ADASSX

WD-SYNSPEC: Parameterized Synthetic White Dwarf Spectra Generation for ML Applications
2025-08-05 , Kuiper Atrium

Recent surveys, such as the Sloan Digital Sky Survey (SDSS), have discovered thousands of white dwarfs, low-mass non-fusing stellar remnants. Because these white dwarfs (WDs) radiate away their energy as they cool, changing their spectral features, their spectral characterization and evolution serve as "cosmic clocks", used to date stellar populations and stellar formation history. Emerging studies have applied machine learning techniques to analyze this population; however, these methods are often hindered due to the large number of low-resolution WD spectra and the computational intensity of atmospherically modeled synthetic spectra. This work introduces WD-SYNSPEC, a parameterized framework to generate noisy synthetic WD spectra in the optical range based on spectral type, effective temperature, and surface gravity. Able to simulate multiple spectral types, WD-SYNSPEC helps solve both the forward and inverse modeling problems in WD spectroscopy by (1) creating a sample of unlabeled spectra and (2) creating a population of spectra on which existing spectral fitting methods can be applied.
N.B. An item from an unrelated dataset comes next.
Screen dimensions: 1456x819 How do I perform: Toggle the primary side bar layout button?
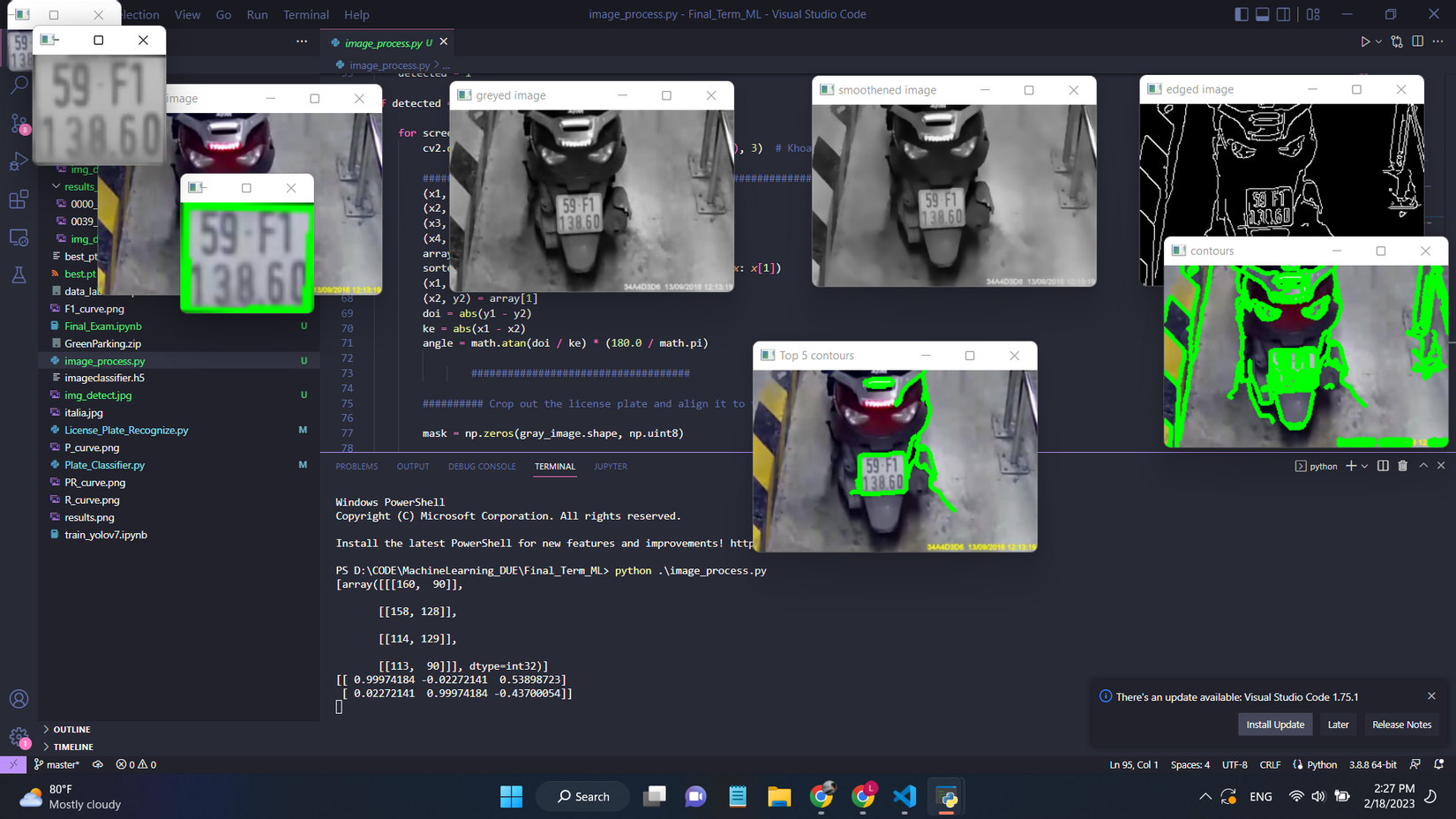tap(1242, 14)
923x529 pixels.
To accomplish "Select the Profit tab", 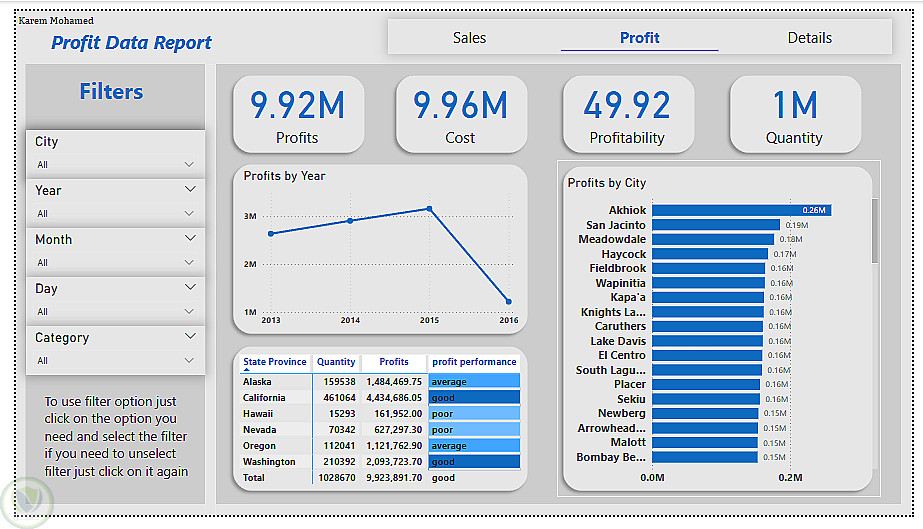I will coord(639,38).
WD-SYNSPEC functions by generating a blackbody spectrum, introducing spectral lines as least-squares optimized Voigt profiles (via median temperature-binned spectra), adjusting for line broadening as a function of surface gravity and temperature, and introducing Gaussian noise and adjusting spectral resolution. Although WD-SYNSPEC does not consider factors such as convective features or non-equilibrium chemistries, it leverages these trade-offs in its extensibility and ability to generate populations of synthetic spectra rapidly due to its low time complexity. These methods demonstrate WD-SYNSPEC’s effectiveness and possible use within a future, more complex deep-learning-based modeling and classification pipeline.

Incoming freshman at Caltech interested in pursuing astrophysics.